In turn, it was Laurence Fishburne, her “Boyz N the Hood” co-star who reunited with her to play Ike Turner, who looked out for her, especially when they had to film the scene in which the menacing musician sexually assaults Turner in their home recording booth. “We would do the rape scene. And, as I said, we were doing things over and over, and it’s such a debasing sort of feeling. And so, Laurence would say, ‘Angela, how many times do you want to do this?’ Because Brian would listen to him before he would listen to me,” said Bassett. “He didn’t listen to this female voice, this Black female voice who’s just getting a shot, but there’s something about that male-male dynamic.”
Addressing Fishburne’s concern, Bassett said five times, even though her mentality was really more like “I’ll do it till we get it.” Now in agreement on how to accomplish their difficult task, the actress described her conversation with her scene partner in the moment: “We’re going to go for it. I’m going to scrape and claw like my life depends on it. And it does. And that’s what you capture. He’s going like he’s grabbing, I’m going like I’m dying.”
Bassett also said Gibson was “not sensitive to the moment” when they filmed the rape scene. “He would say, ‘What about a garter? Should we have a garter on?’” after Bassett and Carter had already settled on what they thought was the appropriate costume for the harrowing clip.
The actress did find moments of agency making the film, changing up some of the dialogue to make it sound more authentic. She recalled reading early buzz around the film in magazines, and seeing the line, “‘We don’t know what’s worse. The dailies or the script.’ I was like, ‘How dare they? How do they know this?’”
She noted that the “What’s Love Got to Do with It?” script was changing throughout most of the process. “A big spotlight is going to be on this, so the movie opening up with ‘A figure coming up out of the Nile River, and she has blue eyes, and she spreads these cards in front of this little girl, and she — yeah, that was the script. It was like ‘Hmm, this is terrible, but it’s Tina Turner,’” said Bassett. “People are going to put my name and my face together with hers after this, for good or for bad. But the script kept changing, it changed from that. They put her back in Nutbush, coming up and out of it.”
The actress said the tweaks her and her co-stars made to many of their lines gave the script more flavor. “A lot of it was improvised, but I think it made it better,” she said.

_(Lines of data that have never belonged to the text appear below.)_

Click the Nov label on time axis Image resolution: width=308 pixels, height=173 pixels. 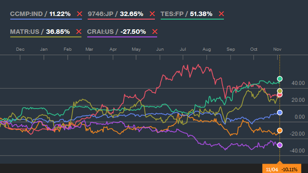point(277,49)
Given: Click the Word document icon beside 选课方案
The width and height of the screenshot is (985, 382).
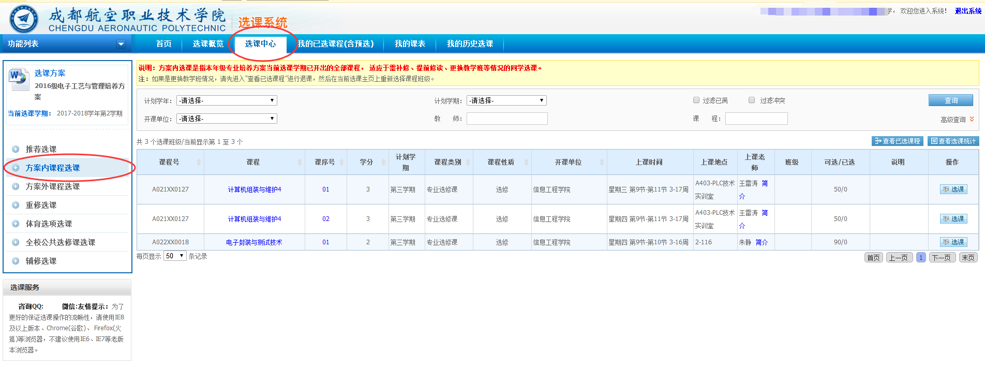Looking at the screenshot, I should coord(19,79).
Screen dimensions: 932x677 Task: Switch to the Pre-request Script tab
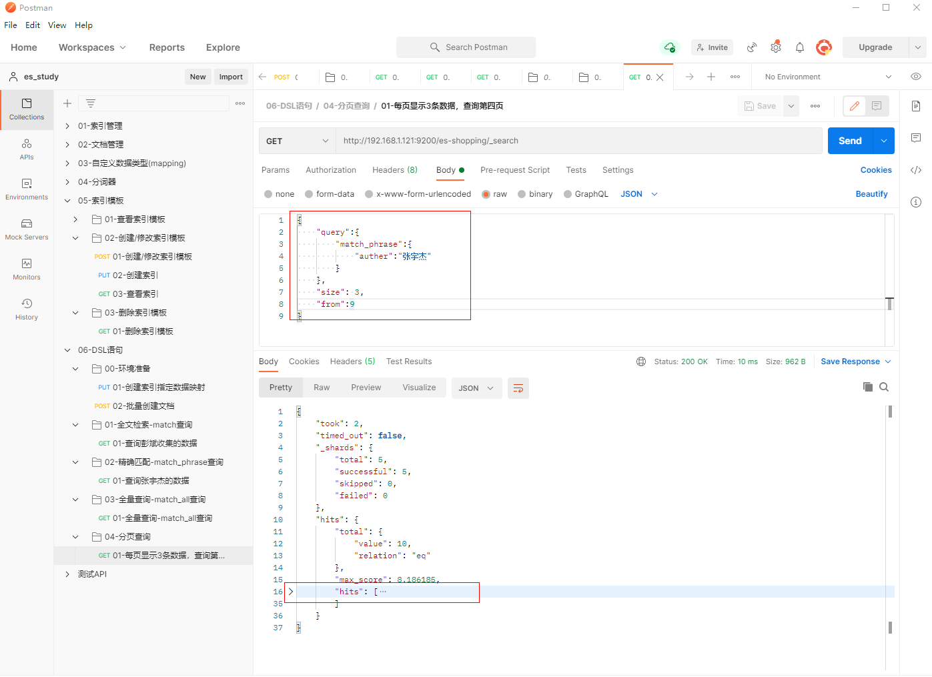(514, 170)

Bassett has talked before about it taking 18 months for her phone to ring again with offers for new roles after her breakout performance as Turner, but she added that she needed some of that time to herself. “Let me tell you, I was so exhausted after that experience,” said the star. “The last day, when she’s in the limousine fighting Ike, that was literally a 25-hour day. 25.”

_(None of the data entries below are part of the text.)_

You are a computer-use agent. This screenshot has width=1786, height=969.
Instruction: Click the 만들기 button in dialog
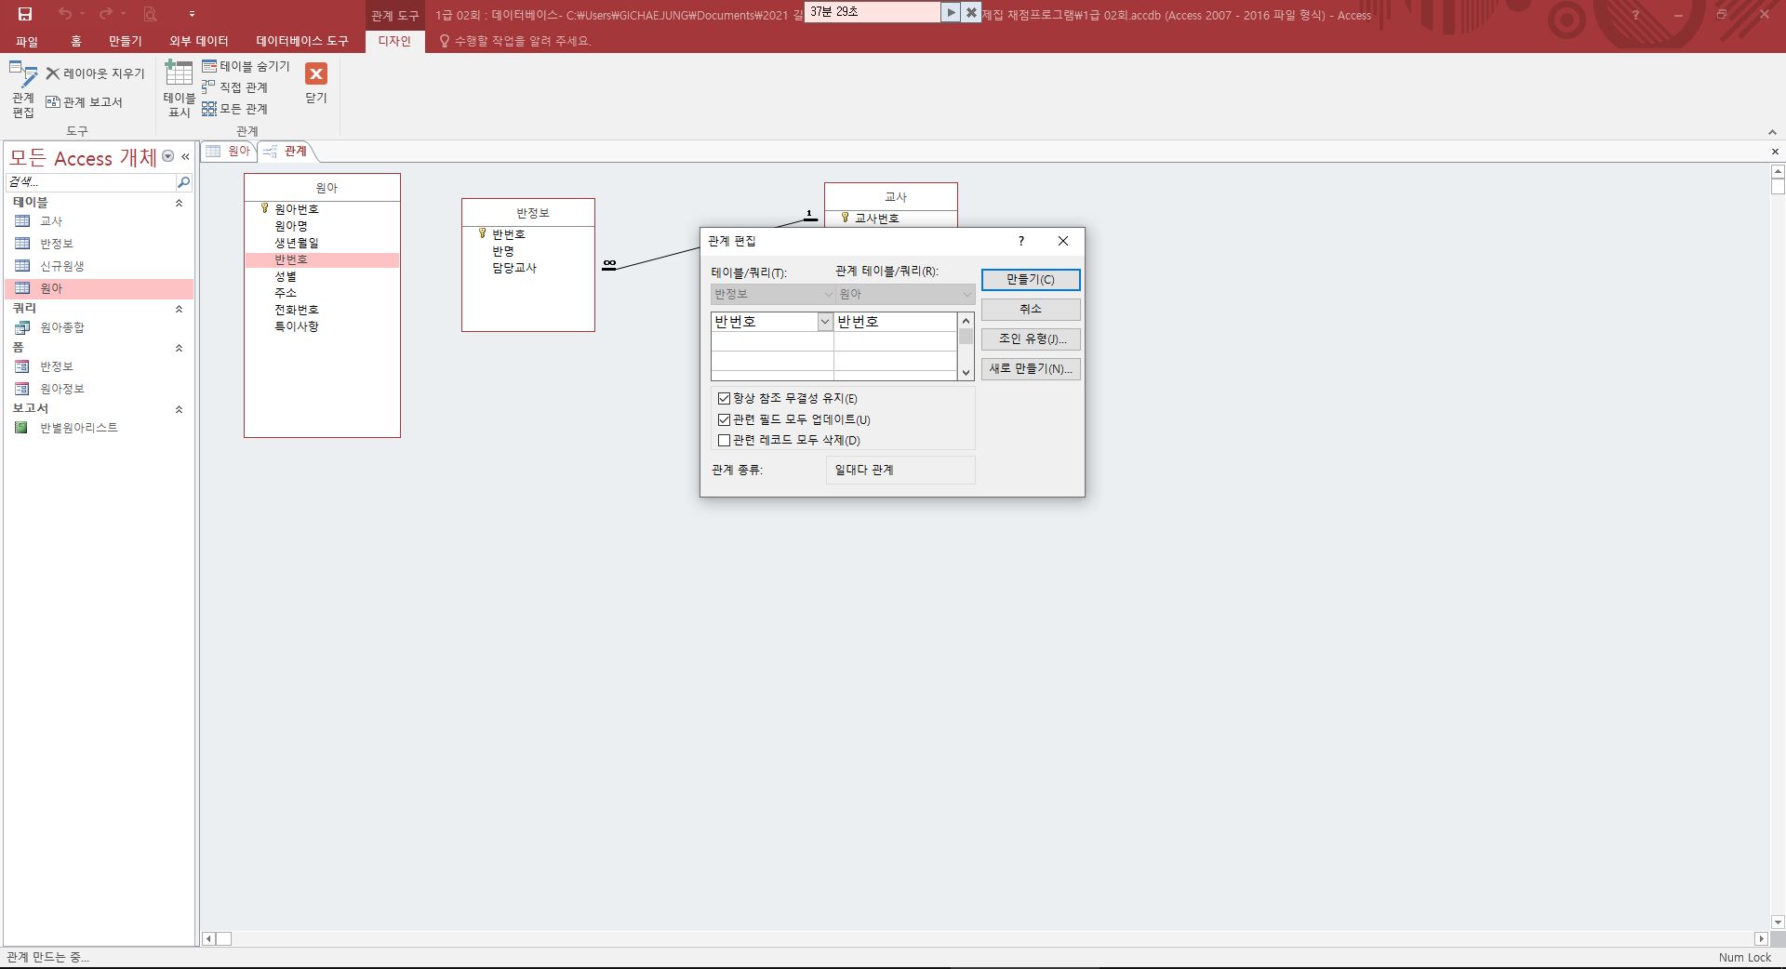1030,280
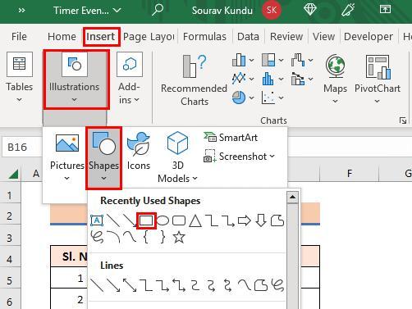
Task: Pick the 5-point Star shape
Action: tap(179, 237)
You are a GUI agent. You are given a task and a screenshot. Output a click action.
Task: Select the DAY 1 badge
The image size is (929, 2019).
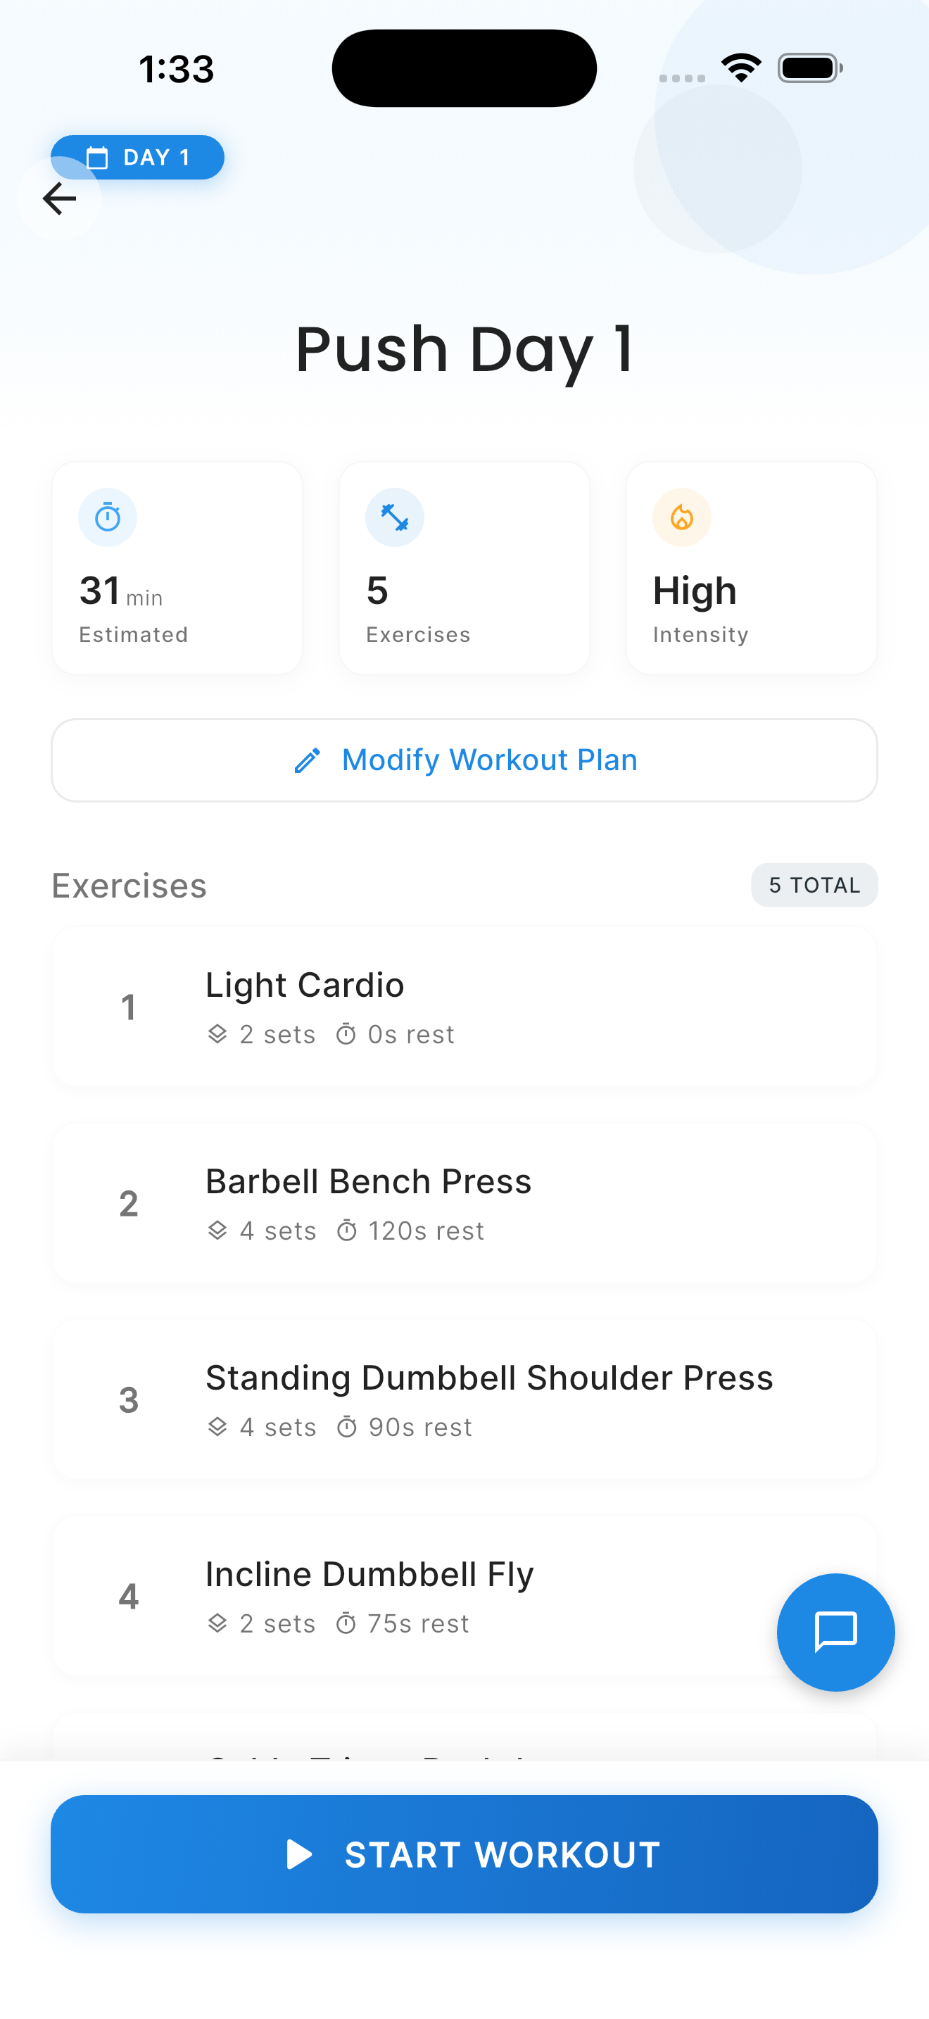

Hearing the gasps from the SBIFF audience, she said, “I’ll tell you everything on me hurt, but it was like ‘Go for it. This is the last time. Kick him. Slap him.’ But 25, I couldn’t believe it. What kind of job is this? 25 straight hours. I couldn’t speak.”

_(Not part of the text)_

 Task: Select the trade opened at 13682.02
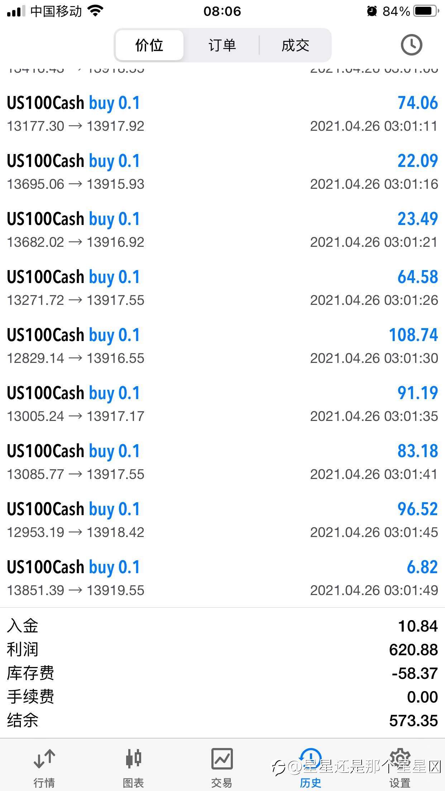(x=223, y=230)
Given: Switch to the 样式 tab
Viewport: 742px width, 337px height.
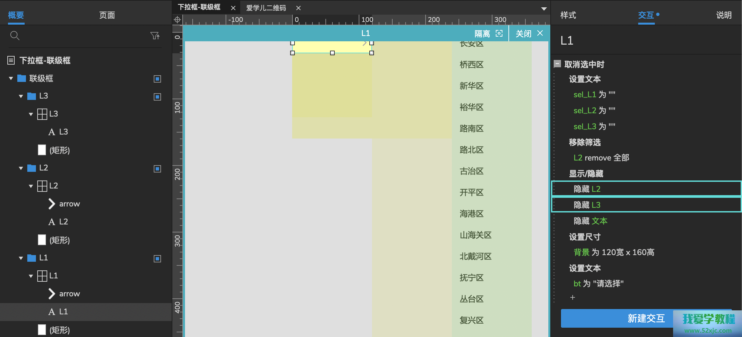Looking at the screenshot, I should click(568, 15).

Accepting the Montecito Award at the end of the conversation, presented to her by “Black Panther: Wakanda Forever” director Ryan Coogler, Bassett said she’s deeply grateful to the Durling and the SBIFF team “for recognizing my commitment and my contribution to cinema.” Her revelations about just her time making “What’s Love Got to Do with It?” seems to prove that commitment to her craft is greater than we’ll ever fully comprehend.